◆ **TASK DIRECTIONS**:
Copy out exactly, from the entries that follow, the line holding "The width and height of the screenshot is (628, 904).", the line holding "Click the first Dec 26 chart axis label", and all lines between them, but no pictures.

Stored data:
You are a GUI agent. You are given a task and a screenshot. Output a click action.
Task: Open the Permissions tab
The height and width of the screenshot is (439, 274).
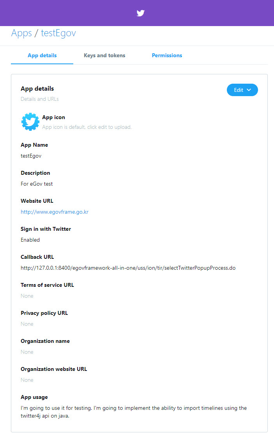coord(167,55)
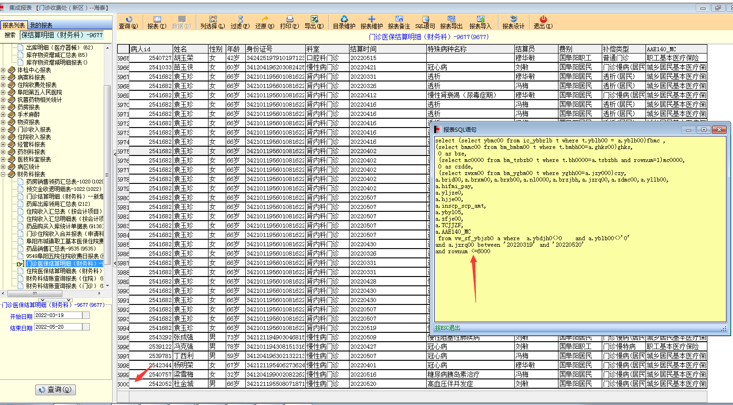Expand the 药房报表 tree folder

3,107
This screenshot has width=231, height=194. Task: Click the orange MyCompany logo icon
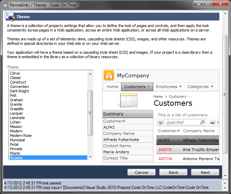click(x=109, y=75)
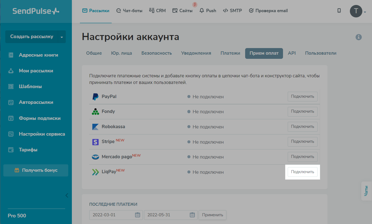The width and height of the screenshot is (372, 224).
Task: Expand the Create campaign dropdown arrow
Action: click(62, 37)
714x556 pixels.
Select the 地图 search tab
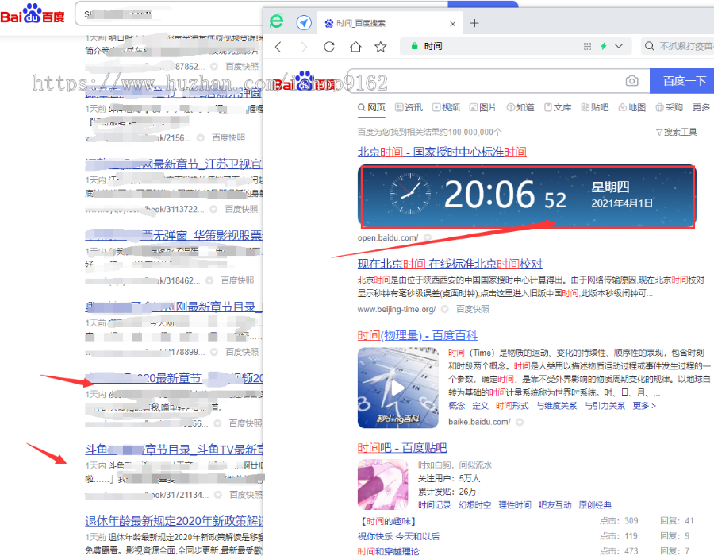[x=631, y=107]
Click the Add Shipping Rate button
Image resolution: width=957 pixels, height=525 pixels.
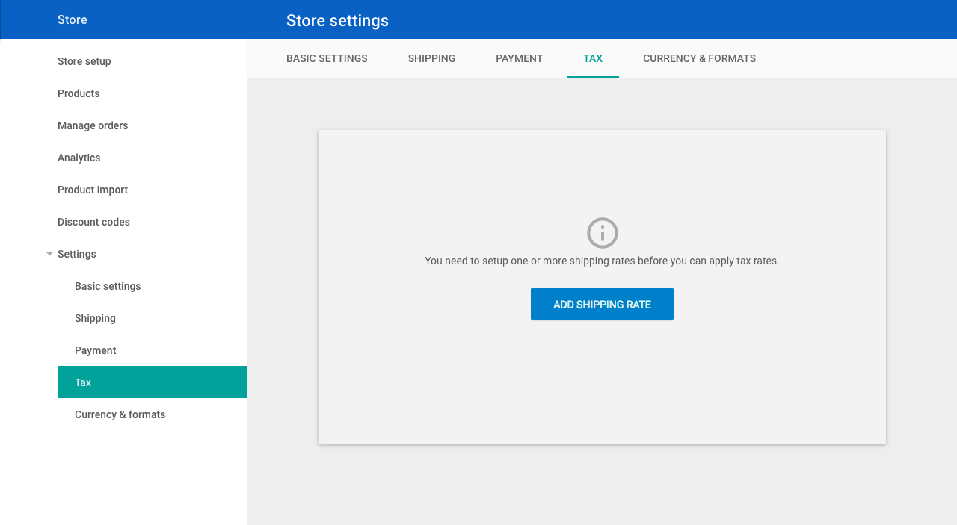602,304
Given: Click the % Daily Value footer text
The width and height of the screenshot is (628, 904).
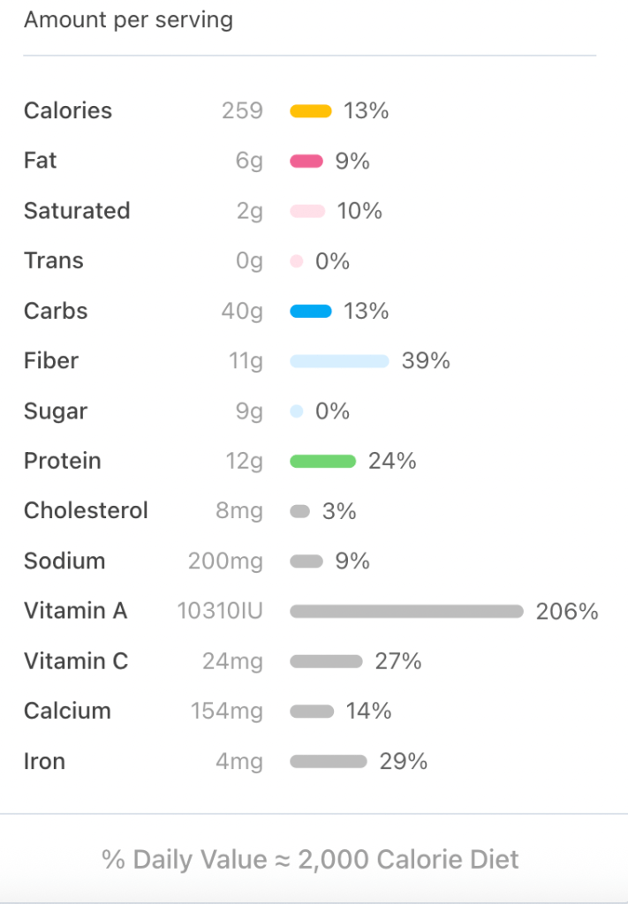Looking at the screenshot, I should click(x=310, y=859).
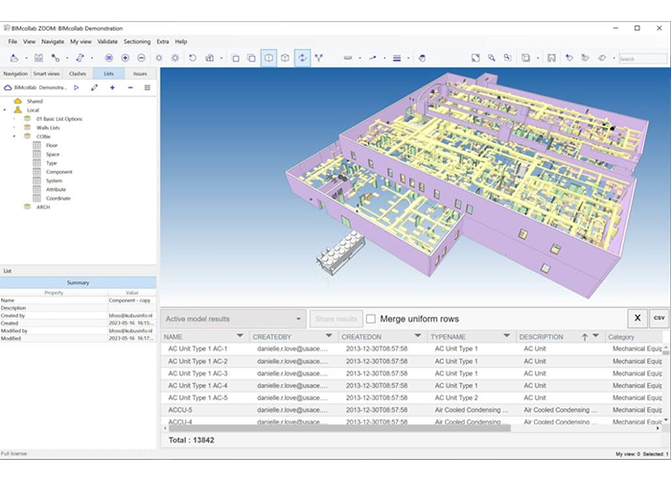Click the zoom to fit toolbar icon
671x480 pixels.
pyautogui.click(x=475, y=59)
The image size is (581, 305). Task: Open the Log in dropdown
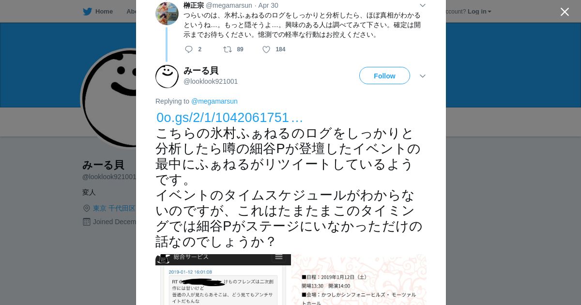[x=479, y=11]
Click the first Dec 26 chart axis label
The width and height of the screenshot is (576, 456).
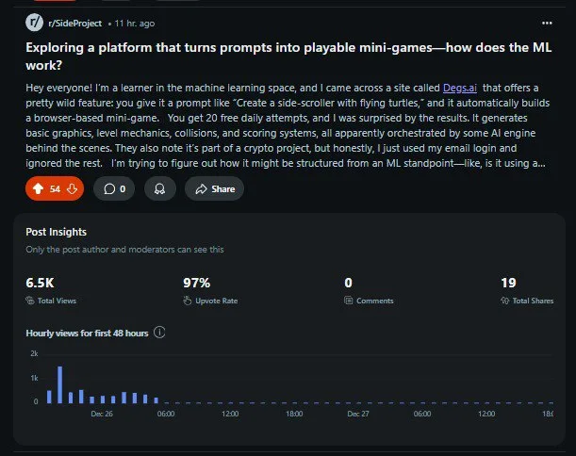(x=101, y=413)
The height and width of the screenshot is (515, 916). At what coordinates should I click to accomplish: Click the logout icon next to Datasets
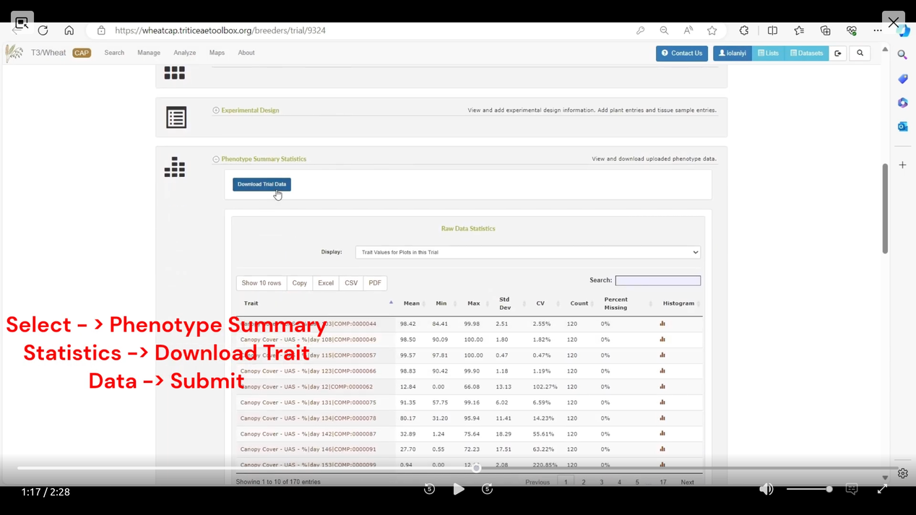pyautogui.click(x=838, y=53)
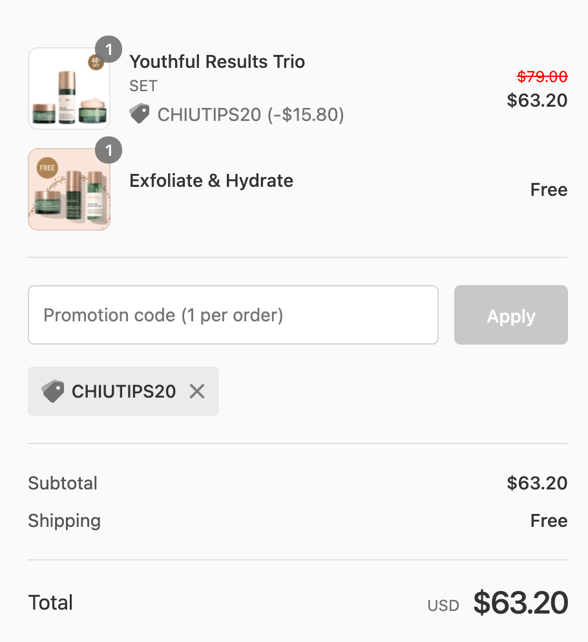Screen dimensions: 588x642
Task: Click the Subtotal amount $63.20
Action: pyautogui.click(x=537, y=483)
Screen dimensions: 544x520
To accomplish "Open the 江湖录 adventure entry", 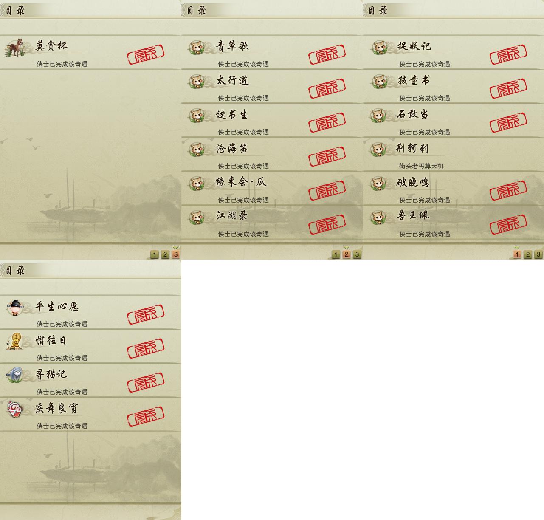I will pos(272,222).
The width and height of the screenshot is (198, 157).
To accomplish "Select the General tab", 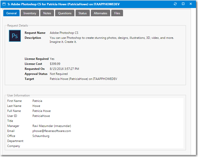I will point(11,13).
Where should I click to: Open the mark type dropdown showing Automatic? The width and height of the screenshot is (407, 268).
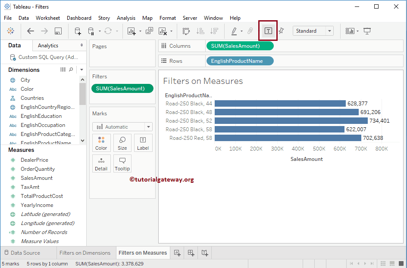tap(122, 126)
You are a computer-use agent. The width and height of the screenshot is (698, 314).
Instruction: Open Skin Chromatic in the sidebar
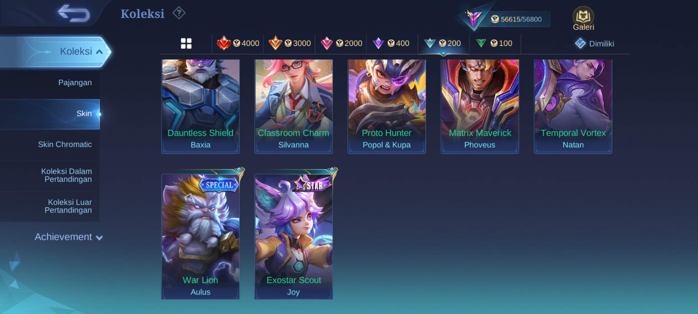[65, 144]

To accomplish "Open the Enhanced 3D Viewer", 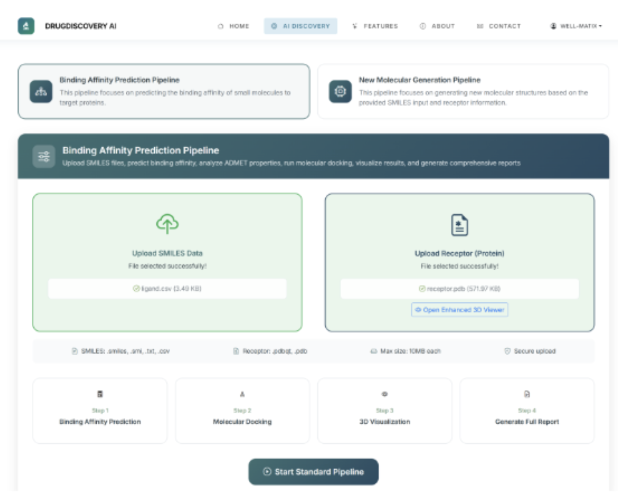I will (460, 309).
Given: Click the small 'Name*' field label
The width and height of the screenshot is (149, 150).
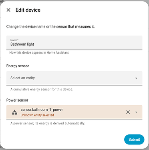Looking at the screenshot, I should (14, 40).
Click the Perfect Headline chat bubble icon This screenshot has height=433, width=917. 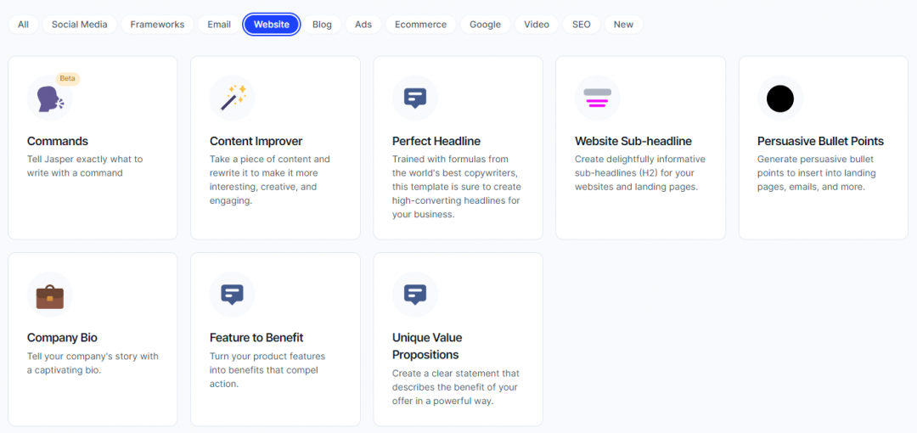click(415, 98)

◆ **ANSWER BOX**:
The width and height of the screenshot is (628, 904).
Looking at the screenshot, I should click(x=310, y=859).
Click the zoom to fit toolbar icon
671x480 pixels.
pyautogui.click(x=475, y=59)
The image size is (581, 305). Task: Open the Log in dropdown
[x=479, y=11]
Click the first Dec 26 chart axis label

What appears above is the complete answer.